2、注册为系统服务。当某个子进程被创建时,会自动继承其父进程的用户场景,在某个服务被启动时,实际是由services.exe启动的,而services.exe本就是SYSTEM进程,所以由它启动的进程也是SYSTEM。对于带GUI界面的服务,可以设置服务属性中的“允许与桌面进行交互”把GUI界面显示出来。
相关文章:用纯AU3编写服务程序
3、嵌入远程线程。将创建进程的代码写入到远程SYSTEM进程winlogon.exe中,CreateRemoteThread运行远程代码,相当于winlogon.exe创建进程,新进程自然是SYSTEM权限。测试发现用这种方法不能很好地运行带GUI界面的程序,可以设置其中某个参数将GUI显示出来,但我不会~
4、修改新进程的父进程。这是昨晚意外发现的一种新方法,初衷是想修改某个进程的父进程,结果发现修改父进程之后,新创建的进程会继承这个父进程的权限。
实现思路:
1)、在创建一个进程时(例如用CreateProcess (kernel32.dll)、CreateProcessAsUser (advapi32.dll)、AutoIt内置函数Run、ShellExecute), 最终会调用到的API函数是ntdll.dll中的NtCreateProcessEx,可以Google一下其原型。其中的InheritFromProcessHandle就是指定父进程的句柄,虽然CreateProcess总是用GetCurrentProcess当做此参数。新进程的权限继承于InheritFromProcessHandle,而不是调用NtCreateProcessEx的创建者。

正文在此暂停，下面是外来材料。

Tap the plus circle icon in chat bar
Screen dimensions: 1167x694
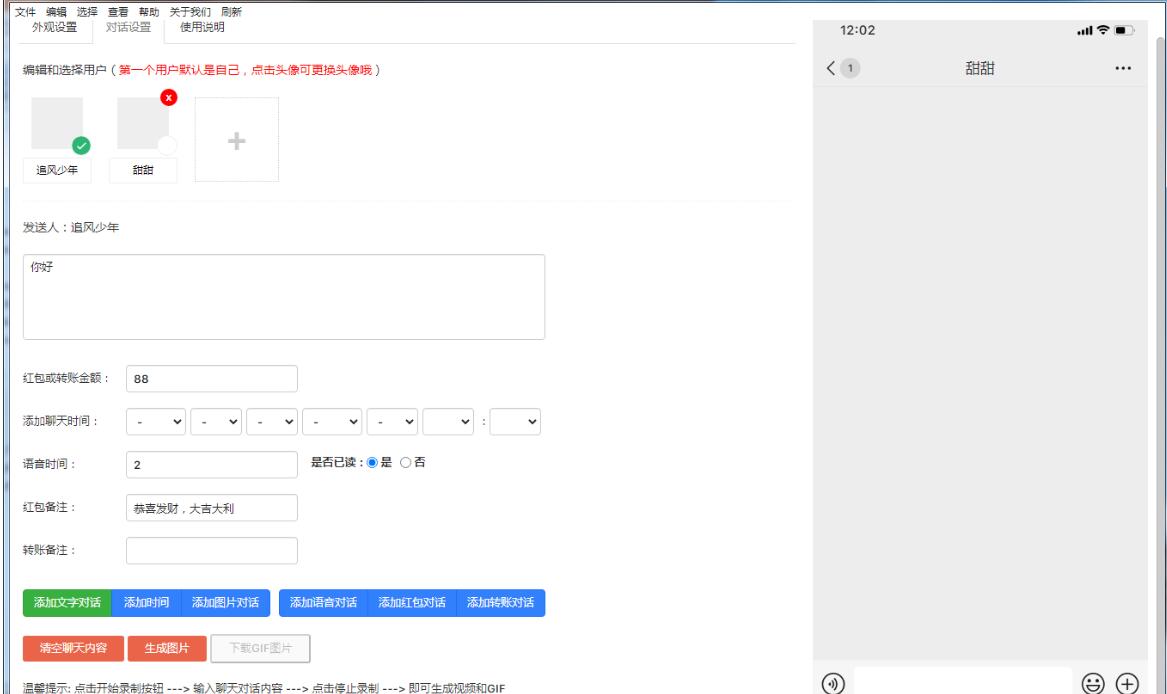[x=1127, y=683]
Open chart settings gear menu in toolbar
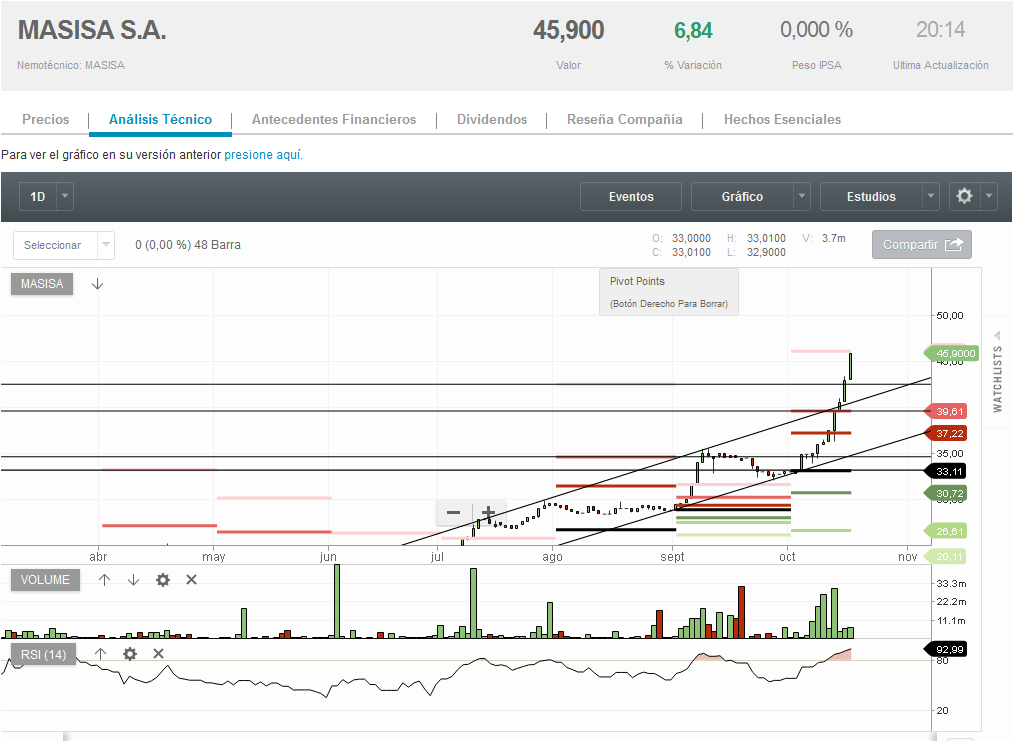 tap(972, 197)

2)、首先获取$SystemProcess进程的句柄,这个句柄将被当做InheritFromProcessHandle参数。$SystemProcess表示一个变量,具体代表某个系统级进程。
3)、挂钩NtCreateProcessEx。调用CreateProcess或Run、ShellExecute,将截取到此函数调用并执行自己的钩子代码,钩子代码要做的是丢弃原本的InheritFromProcessHandle参数,将$SystemProcess进程的句柄当做新的InheritFromProcessHandle,并恢复原来的未被挂钩状态时的NtCreateProcessEx。恢复之后继续执行NtCreateProcessEx,完成进程的创建。
也可以不必挂钩NtCreateProcessEx,直接调用一系列的创建进程的系统函数,但这样做代码量过于浩大,我们要做的是自己完全模拟一个Kernel32.dll中的CreateProcess函数,关于创建进程的流程,Google可以搜索到。
以下是第4种方法修改父进程的实现代码,创建regedit.exe进程,并设置其父进程为lsass.exe。需要用到两个外部函数库。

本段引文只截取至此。